Sophie Alpert makes several good points in a recent post on ‘Observable programming’:
Excel is unusually good at allowing you to build complex programs while allowing you to see the values of every intermediate computation …In contrast, traditional programming environments make the code you write much clearer…But they’re usually terrible at allowing you to observe the behavior of your program when subjected to concrete values.
All true. She continues:
Our best tools are usually manual log statements and debuggers where you can step through code in one direction but which don’t facilitate the same type of observability that Excel produces without trying.
Hold this thought.
Have you ever been on a programming ‘roll’? Like you have a flash of insight and a sequence of functions springs into mind.

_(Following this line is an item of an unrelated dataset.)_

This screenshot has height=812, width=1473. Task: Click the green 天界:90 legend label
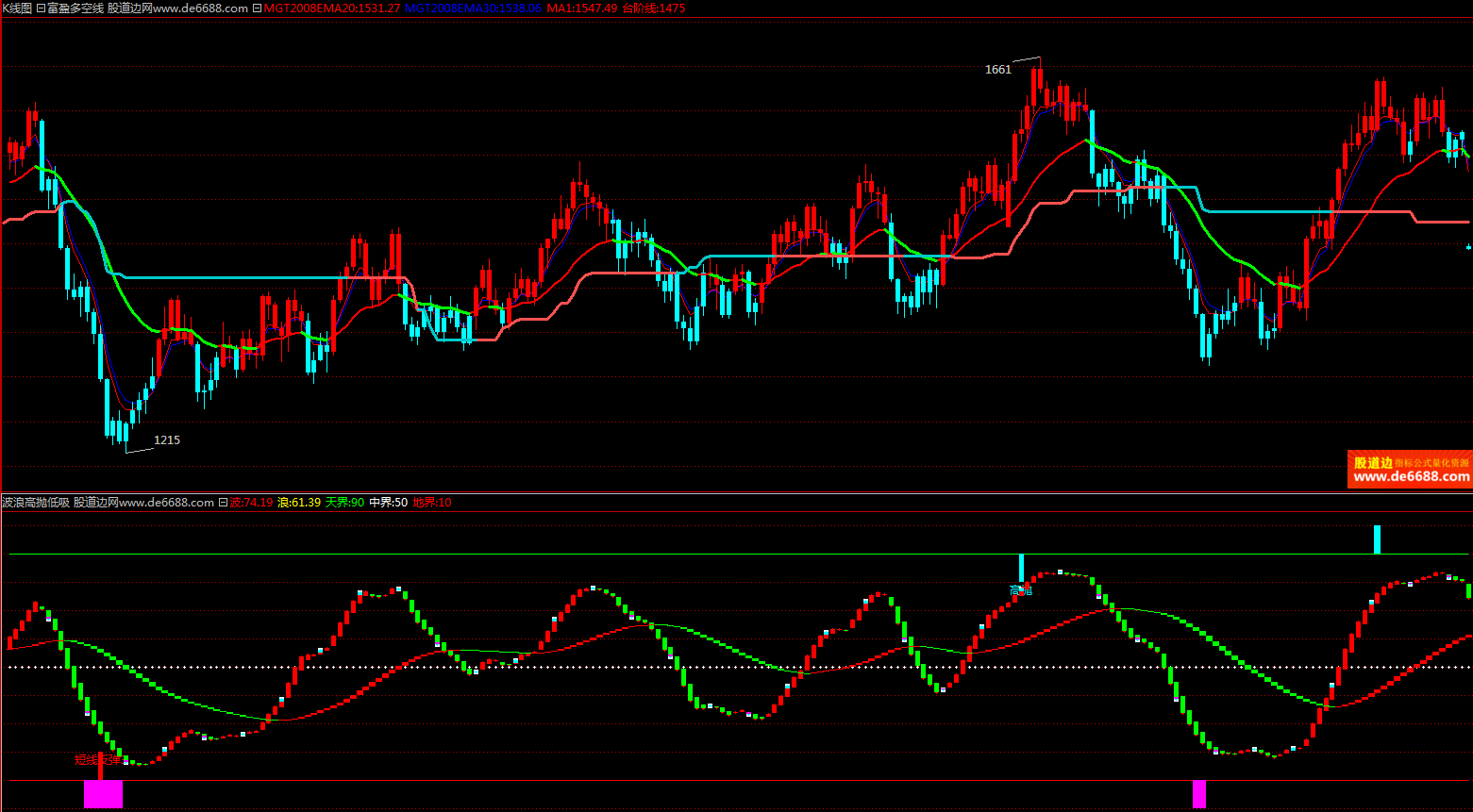344,503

You start coding: pipe-function-pipe-function-pipe-function… You write a dozen or so lines before ever checking the validity
and output of each operation. Then you rub your hands together in excitement, highlight the chain, hit command-enter
, and…Error.
Ugh, what happened? you mutter.
As an unabashed print debugger, I would check the error message and then insert a series of View
statements wherever I think the
error occurred. What exactly did gather do? What does my new variable from mutate look like? In other words,
I would need to see what was changing in my data frame along the way.
This is a tedious and unenjoyable process. It makes me feel like a hack and reinforces Sophie’s argument about Excel’s relative advantage. In Excel, we observe; while programming, we abstract. She then issues a challenge:
How can we build tools that give us the best of both worlds?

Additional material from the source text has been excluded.